### DATA EXTRACT

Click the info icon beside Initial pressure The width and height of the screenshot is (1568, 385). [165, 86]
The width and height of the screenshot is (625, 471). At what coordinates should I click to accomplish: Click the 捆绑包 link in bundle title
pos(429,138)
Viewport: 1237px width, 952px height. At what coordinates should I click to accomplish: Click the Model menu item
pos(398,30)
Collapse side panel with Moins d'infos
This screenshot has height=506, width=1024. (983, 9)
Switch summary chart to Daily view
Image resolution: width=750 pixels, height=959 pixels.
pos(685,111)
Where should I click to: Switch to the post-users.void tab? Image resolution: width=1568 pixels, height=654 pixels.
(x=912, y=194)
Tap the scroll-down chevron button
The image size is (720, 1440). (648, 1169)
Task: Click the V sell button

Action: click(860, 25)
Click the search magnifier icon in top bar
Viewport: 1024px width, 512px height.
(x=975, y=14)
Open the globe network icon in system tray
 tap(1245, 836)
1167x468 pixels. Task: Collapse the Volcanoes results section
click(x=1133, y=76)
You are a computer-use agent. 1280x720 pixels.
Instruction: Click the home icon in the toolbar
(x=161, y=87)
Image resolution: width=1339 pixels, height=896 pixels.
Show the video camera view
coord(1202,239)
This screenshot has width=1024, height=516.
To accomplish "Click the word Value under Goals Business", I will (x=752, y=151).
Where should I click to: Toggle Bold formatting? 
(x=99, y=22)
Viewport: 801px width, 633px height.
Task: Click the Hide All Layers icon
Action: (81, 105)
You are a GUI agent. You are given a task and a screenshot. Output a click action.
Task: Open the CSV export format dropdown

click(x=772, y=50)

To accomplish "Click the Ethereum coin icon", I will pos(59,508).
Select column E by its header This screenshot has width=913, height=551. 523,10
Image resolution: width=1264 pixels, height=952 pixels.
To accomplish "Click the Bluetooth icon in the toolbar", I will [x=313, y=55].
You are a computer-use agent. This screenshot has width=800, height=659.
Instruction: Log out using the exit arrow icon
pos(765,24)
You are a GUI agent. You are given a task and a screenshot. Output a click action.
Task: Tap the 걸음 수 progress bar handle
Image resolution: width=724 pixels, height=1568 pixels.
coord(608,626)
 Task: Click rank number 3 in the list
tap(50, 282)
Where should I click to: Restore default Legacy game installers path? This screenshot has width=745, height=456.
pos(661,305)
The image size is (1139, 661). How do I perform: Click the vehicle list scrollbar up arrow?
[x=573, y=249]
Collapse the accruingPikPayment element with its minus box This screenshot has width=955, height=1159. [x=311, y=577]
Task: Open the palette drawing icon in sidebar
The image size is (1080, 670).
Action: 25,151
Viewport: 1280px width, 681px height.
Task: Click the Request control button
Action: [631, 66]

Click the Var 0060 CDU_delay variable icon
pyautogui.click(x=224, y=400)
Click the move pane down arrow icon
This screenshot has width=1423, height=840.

######

WORK TO BE COMPLETED:
Where a line in the records above holds the string "computer", it counts toward the total; give that total alone.

WRITTEN REPLY:
2